Oui je suis en colère, parce que je suis un prof qui se trouve sans doute sans “les 15%” dénoncés par M. Ferry. Grande banlieue parisienne, ville pauvre, REP+. D’après mon ancien boss, j’enseigne donc à des causes perdues. Des mômes qu’en une phrase, il réduit à quantité non seulement négligeable, mais aussi nuisible. Des mômes renvoyés, par ce genre de propos, aux ténèbres. Livrés au mieux à une odieuse commisération, au pire à la haine. Et ce type aura décidé, pendant un temps, des orientations de l’Éducation Nationale.
C’est dégueulasse.
Et donc, M. Ferry s’inquiète – encore une fois – des résultats des évaluations PISA.
Encore.
Je ne sais pas vous, mais ces évaluations commencent à m’agacer un brin. Pour ceux qui viennent d’arriver, PISA est une enquête internationale visant à évaluer les performances éducatives des élèves à l’aide d’un ensemble de tests (la page wikipedia est assez claire là-dessus).
Or, depuis plusieurs années, on n’a de cesse de nous fustiger, en France, du fait de notre classement. Nous sommes trop bas pour un pays ayant notre niveau de développement, il faut tout mettre en oeuvre pour remonter dans ces évaluations. Et chaque ministre ayant beau jeu de critiquer son prédécesseur quant à ses mauvais résultats.
C’est presque rigolo. (si on aime rigoler en vomissant de rage)
Parce que, comme quasiment tous les profs du pays, je passe mon temps à expliquer aux mômes quand quand on bosse, ce n’est pas pour les autres, ce n’est pas pour avoir une bonne note au contrôle, c’est pour soi. Pour se construire son projet. Pour se bâtir la culture et l’avenir que l’on souhaite. Or, depuis quelques années, j’ai le sentiment que l’Éducation Nationale fonctionne dans une logique de résultats concrets. C’est sûr, ça rassure, le concret. De bons résultats à PISA, plus d’élèves en lycée général. “Des indicateurs.” “Quels seront les indicateurs ?” nous demande-t-on toujours, désormais, quand nous cherchons à mettre en place un projet pédagogique avec les collègues.
Mais pour quoi faire ?
Dans quel projet de société l’Éducation Nationale s’inscrit-elle désormais ? Qu’essayons-nous de donner aux mômes, aux ados, aux étudiants ? Des outils de construction d’un projet professionnel individuel ? Une culture commune ? Une autonomie de pensée ? Un peu de tout ça à la fois ?

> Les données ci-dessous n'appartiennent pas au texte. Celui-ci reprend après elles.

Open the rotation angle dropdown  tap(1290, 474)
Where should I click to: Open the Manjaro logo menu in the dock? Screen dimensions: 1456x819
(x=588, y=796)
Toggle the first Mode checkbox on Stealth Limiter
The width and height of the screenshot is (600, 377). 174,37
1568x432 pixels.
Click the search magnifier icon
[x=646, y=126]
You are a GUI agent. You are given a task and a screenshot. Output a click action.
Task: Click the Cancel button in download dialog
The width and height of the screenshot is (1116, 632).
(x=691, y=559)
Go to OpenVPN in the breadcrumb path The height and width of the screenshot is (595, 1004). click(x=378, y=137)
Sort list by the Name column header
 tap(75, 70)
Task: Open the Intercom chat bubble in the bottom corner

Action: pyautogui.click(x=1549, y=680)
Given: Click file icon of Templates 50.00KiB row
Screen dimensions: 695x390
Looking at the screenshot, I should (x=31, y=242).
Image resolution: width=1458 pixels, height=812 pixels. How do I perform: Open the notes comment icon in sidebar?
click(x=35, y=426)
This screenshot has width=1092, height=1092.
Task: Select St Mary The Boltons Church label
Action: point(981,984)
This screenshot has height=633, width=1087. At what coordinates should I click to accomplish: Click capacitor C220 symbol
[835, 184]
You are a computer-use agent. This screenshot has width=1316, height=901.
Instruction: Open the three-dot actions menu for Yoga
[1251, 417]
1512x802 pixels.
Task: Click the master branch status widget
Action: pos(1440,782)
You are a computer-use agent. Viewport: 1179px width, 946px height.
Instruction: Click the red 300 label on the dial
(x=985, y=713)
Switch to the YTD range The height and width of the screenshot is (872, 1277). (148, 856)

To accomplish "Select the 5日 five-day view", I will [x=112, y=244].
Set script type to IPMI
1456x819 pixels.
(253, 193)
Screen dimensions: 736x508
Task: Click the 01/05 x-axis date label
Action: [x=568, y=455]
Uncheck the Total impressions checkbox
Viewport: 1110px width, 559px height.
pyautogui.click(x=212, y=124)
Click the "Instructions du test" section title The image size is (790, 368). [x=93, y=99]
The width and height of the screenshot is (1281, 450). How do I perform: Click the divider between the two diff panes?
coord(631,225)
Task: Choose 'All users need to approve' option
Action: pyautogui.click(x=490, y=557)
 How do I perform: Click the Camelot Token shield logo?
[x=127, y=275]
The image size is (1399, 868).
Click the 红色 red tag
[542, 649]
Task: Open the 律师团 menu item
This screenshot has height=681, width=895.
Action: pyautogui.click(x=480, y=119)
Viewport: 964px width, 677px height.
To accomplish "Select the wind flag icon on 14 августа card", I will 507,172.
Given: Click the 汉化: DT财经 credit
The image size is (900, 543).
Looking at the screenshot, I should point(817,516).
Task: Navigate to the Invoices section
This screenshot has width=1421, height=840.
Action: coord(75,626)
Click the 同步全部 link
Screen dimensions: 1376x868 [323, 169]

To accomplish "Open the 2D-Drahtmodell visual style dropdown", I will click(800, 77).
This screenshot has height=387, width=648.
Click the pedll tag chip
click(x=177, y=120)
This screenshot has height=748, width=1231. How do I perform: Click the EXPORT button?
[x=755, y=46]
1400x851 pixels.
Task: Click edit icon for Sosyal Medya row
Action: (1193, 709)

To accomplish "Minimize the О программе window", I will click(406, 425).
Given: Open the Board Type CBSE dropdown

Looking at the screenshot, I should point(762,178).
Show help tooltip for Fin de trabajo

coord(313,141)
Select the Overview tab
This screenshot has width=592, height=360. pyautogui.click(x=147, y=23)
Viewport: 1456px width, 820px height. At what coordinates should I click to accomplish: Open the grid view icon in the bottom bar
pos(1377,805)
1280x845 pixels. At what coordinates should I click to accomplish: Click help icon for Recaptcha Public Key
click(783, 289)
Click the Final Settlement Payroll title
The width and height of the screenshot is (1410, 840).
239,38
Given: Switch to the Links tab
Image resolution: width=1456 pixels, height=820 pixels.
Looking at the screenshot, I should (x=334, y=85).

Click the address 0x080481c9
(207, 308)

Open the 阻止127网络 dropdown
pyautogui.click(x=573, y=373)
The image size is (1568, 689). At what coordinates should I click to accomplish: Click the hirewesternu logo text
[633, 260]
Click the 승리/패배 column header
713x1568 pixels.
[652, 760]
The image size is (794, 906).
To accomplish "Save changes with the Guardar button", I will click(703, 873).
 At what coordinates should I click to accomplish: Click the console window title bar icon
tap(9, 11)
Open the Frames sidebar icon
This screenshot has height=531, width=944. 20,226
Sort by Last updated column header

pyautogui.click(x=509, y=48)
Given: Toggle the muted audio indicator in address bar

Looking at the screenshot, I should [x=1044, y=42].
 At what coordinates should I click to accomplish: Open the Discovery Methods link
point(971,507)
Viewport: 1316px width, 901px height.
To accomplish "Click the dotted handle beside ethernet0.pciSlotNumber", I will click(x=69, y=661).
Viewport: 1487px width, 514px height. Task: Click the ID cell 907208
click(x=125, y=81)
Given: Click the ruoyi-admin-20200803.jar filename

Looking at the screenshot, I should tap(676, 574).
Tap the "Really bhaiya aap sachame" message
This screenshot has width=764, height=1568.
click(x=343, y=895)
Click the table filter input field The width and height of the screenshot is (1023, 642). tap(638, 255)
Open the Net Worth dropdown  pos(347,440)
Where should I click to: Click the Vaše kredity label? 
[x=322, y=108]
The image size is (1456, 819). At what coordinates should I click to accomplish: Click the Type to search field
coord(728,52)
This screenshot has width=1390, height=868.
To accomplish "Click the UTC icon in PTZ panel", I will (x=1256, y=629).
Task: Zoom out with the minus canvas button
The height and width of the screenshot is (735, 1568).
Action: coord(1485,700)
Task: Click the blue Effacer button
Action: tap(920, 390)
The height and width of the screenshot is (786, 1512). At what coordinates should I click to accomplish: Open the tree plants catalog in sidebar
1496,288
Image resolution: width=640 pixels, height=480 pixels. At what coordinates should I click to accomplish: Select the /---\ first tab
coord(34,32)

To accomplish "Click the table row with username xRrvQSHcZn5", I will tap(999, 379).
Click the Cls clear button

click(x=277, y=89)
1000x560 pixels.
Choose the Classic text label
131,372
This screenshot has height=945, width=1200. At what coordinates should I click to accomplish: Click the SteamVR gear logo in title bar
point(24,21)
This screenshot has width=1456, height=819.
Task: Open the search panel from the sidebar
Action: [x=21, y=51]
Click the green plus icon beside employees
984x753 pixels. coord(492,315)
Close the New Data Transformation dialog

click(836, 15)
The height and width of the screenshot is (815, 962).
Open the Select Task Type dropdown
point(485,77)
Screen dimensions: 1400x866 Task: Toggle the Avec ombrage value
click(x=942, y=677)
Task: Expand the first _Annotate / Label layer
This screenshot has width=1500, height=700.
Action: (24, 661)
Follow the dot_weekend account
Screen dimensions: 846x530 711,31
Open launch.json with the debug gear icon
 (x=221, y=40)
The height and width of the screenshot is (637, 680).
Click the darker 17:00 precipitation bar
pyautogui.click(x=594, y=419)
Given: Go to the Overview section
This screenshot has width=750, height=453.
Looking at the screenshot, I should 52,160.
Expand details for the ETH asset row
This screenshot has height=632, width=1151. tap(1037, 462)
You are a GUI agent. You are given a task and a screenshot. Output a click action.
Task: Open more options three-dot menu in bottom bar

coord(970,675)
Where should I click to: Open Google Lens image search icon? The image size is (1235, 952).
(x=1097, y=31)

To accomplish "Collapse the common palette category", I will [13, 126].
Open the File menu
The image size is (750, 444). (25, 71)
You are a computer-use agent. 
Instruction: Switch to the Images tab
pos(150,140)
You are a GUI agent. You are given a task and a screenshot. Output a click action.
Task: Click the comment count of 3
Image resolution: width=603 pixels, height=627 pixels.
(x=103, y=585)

L’Éducation Nationale ne peut être décorélée du reste de la société et la juger uniquement sur un test, aussi large soit-il, est illusoire. PISA aurait pu être un outil précieux pour nous indiquer comment infléchir des méthodes pédagogiques. Au lieu de cela, il est devenu un ogre, une sorte de championnat de l’Éducation où tout le monde se prend pour un entraîneur et fait son loto devant un café ou une bière.
Alors oui, inscrire l’Éducation Nationale dans un projet global est infiniment plus complexe. Mais sinon, à quoi servons-nous ?
À quel point la vision de notre profession a-t-elle été dévoyée pour qu’on ne voit plus en nous, les profs, que des entraîneurs pour les PISA games, voir même des guignols qui se font bolosser par les sauvageons des “15% de quartiers pourris” ?
Aujourd’hui j’en ai assez. Assez que l’on tape sur l’Éducation Nationale, comme pour prévenir d’avance que le futur de nos mômes va être tout pourri, que les solutions sont simples mais que c’est la fautes aux familles, à Mai 68, aux étrangers. C’est malhonnête. C’est gerbant.
Le futur d’enfants, d’élèves est en jeu, M. Ferry, mon ex-patron. Ça nécessite un peu de dignité et d’élévation intellectuelle.
Alors de grâce, réfléchissez. Ou taisez-vous.